ですが……その次に続く台詞を聞いて、マヴェル様は頭を抱えていらっしゃいました。
「〝教会も何かしら、王都ならではの特色を打ち出す事が望ましい〟――と、上の方からお達しがありましたからな」
「湖水地方の風習と被るかもしれませんが、これならインパクトは万全でしょう」
「提案してみる価値はありますな、確かに」
「子供たちも喜んでいるようですし」
司教様たちのお言葉に、改めて子供たちの様子に目を――マヴェル様の視線はかなり虚ろなものでしたけど――凝らしてみると……逃げ惑っている筈の女の子たちの口元にも、うっすらと笑いが浮かんでいます。
……どうやら心配していたのは私たちだけで、当の子供たちは追い掛けっこを結構楽しんでいたみたいです。本気でベソをかいている子は、男の子たちもからかっていませんし。
「だから言ったろ? ガキなんてどこでもあんなもんだ」
……したり顔で言うネモさんが少し小憎らしくもありますけど、案外ネモさんの言う通りなのかもしれません。
ですけれど……
「にーちゃん、こん中でつよいのって、どれだ?」
「そうだな……『指』が長いのはこいつだが、こっちなんかどうだ? 『爪』の部分が一番デカいぞ?」
「……うん! これにする!」
「毎度。んじゃ、ここに名前を書け」
「うん! 〝おとことおとこのちかい〟だな!」
「そうだ。先生たちの言う事を聞かないと〝誓い〟を破った事になるからな」
「わかってる! じゃあな~」
そう言って男の子は、一際「爪」の部分――要するにアルマンですわね――が大きな指……いえ、焼き菓子を持って走って行きました。……司教様たちはその様子を柔和に笑って見てらっしゃいます。
……そうです。ネモさんはご自分の「焼き菓子」を配る時に、子供たちに向かってこう言い放ったのです。
〝この「特別な」焼き菓子が欲しかったら、この「誓いの書」に名前を書け。先生たちの言いつけを、最低でも一回は聞く――という誓いだ〟
私たちは戸惑っていましたけど、先生方は何か腑に落ちたご様子で、頻りと感心していらっしゃいました。
そうして……私たちの見ている前で腕白そうな男の子たちが、次々と「誓いの書に」名前を書いていったのです。
……どうもネモさんの言った〝特別〟だとか〝誓い〟だとかの言葉が、男の子たちの琴線に触れたようです。
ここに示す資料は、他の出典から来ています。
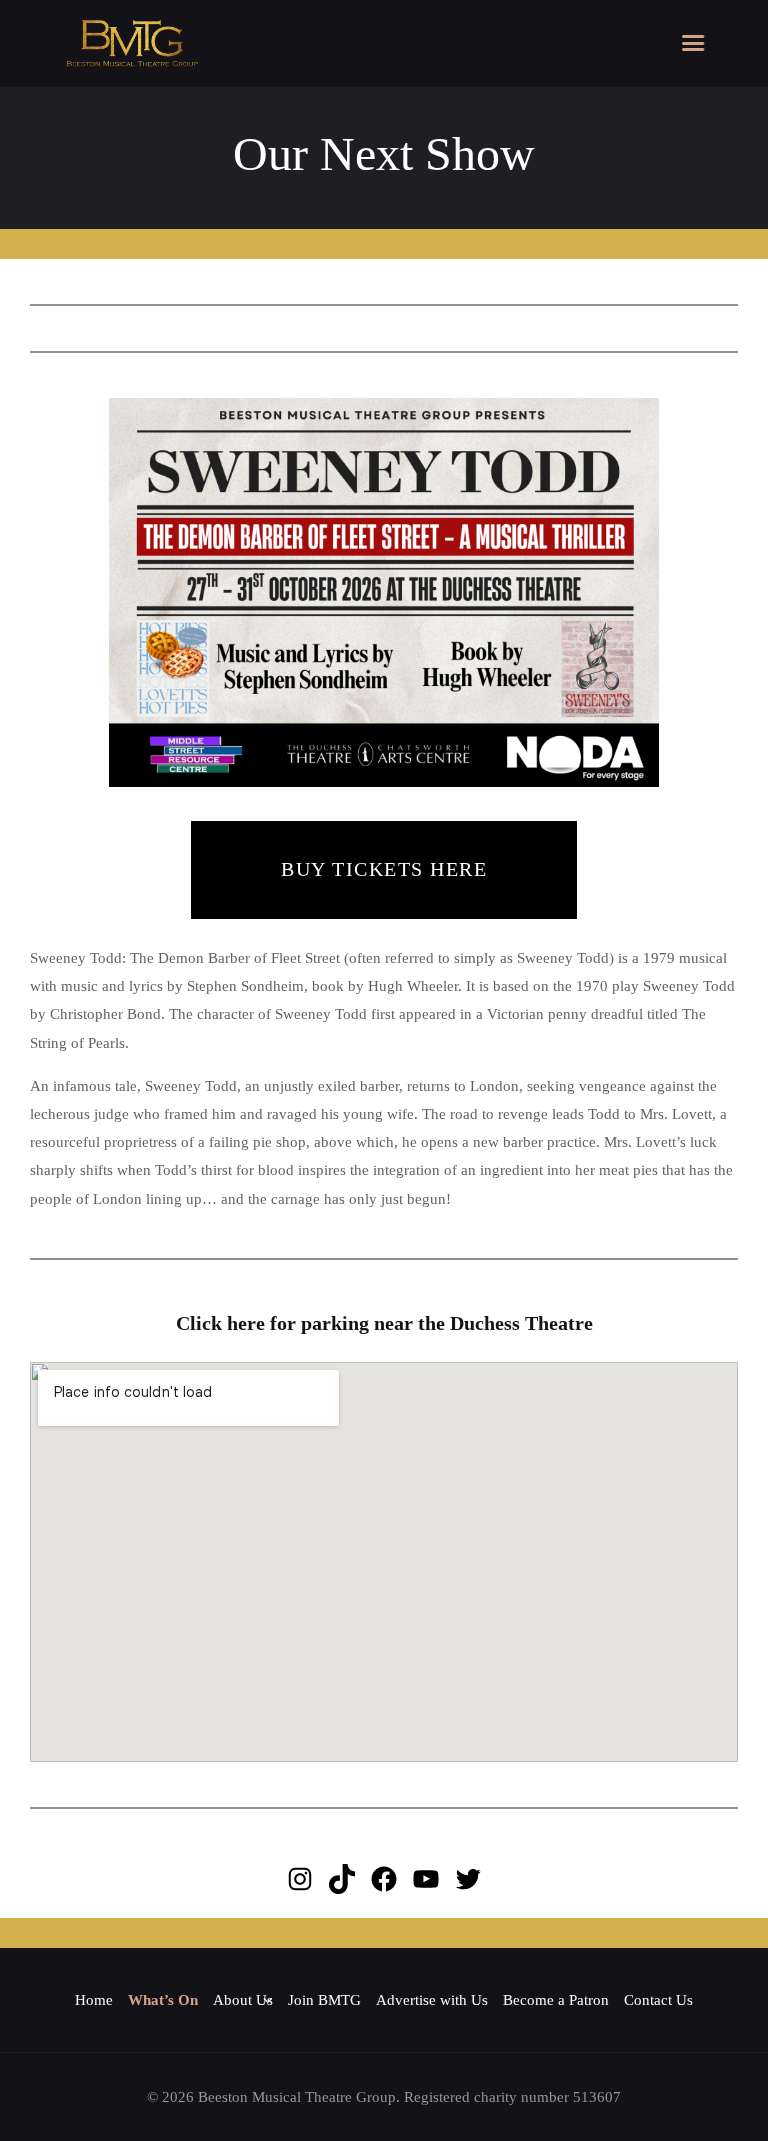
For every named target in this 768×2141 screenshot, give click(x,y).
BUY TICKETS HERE (384, 869)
エルさんやアスラン様、ジュリアン殿下やマヴェル様も、やがて納得したように頷いていらっしゃいましたし。
〝こんなのを欲しがるのは、どうせ利かん気のやんちゃ坊主だしな。だったら守れそうな「誓い」で縛って、一度きりでも言う事を聞かせた方がマシだろう〟
――したり顔でそうおっしゃるネモさんを見ていると、「裏組長」とか「異端児」とかいうよりも、「餓鬼大将」という表現がピッタリのように思えてきますわね。